На следующее утро (10 утра) все собрались на кухне и начали обсуждать дела на день. Сидели они до 14 часов, Сталин так и не вышел из комнат и никого не позвал. Старостин и Лозгачев «стали волноваться»: «В 10 часов в его комнатах нет движения (так у нас говорилось, когда он спал). Но вот пробило 11 — нет, и в 12 — тоже нет. Это уже было странно: обычно вставал он в 11–12, а иногда даже в 10 часов он уже не спит. Но уже час дня — и нет движения.
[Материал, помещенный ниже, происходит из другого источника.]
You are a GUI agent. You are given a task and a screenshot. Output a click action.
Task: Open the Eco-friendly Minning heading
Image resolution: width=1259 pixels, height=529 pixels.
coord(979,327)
И в два — нет движения в комнатах».

Старостин и Лозгачев находились в служебном помещении, который был соединен 25-метровым коридором с комнатами Сталина. «Мы сидим со Старостиным, и Старостин говорит: «Что-то недоброе, что делать будем?»…Действительно, что делать — идти к нему? Но он строго-настрого приказал: если нет движения, в его комнаты не входить. Иначе строго накажет». Так они просидели еще часа четыре, до начала седьмого. «Вдруг звонит постовой с улицы: «Вижу, зажегся свет в малой столовой». Ну, думаем, слава Богу, все в порядке. Мы уже все на своих местах, все начеку, бегаем, и… опять ничего! В восемь — ничего нет. Мы не знаем, что делать, в девять — нету движения, в десять — нету».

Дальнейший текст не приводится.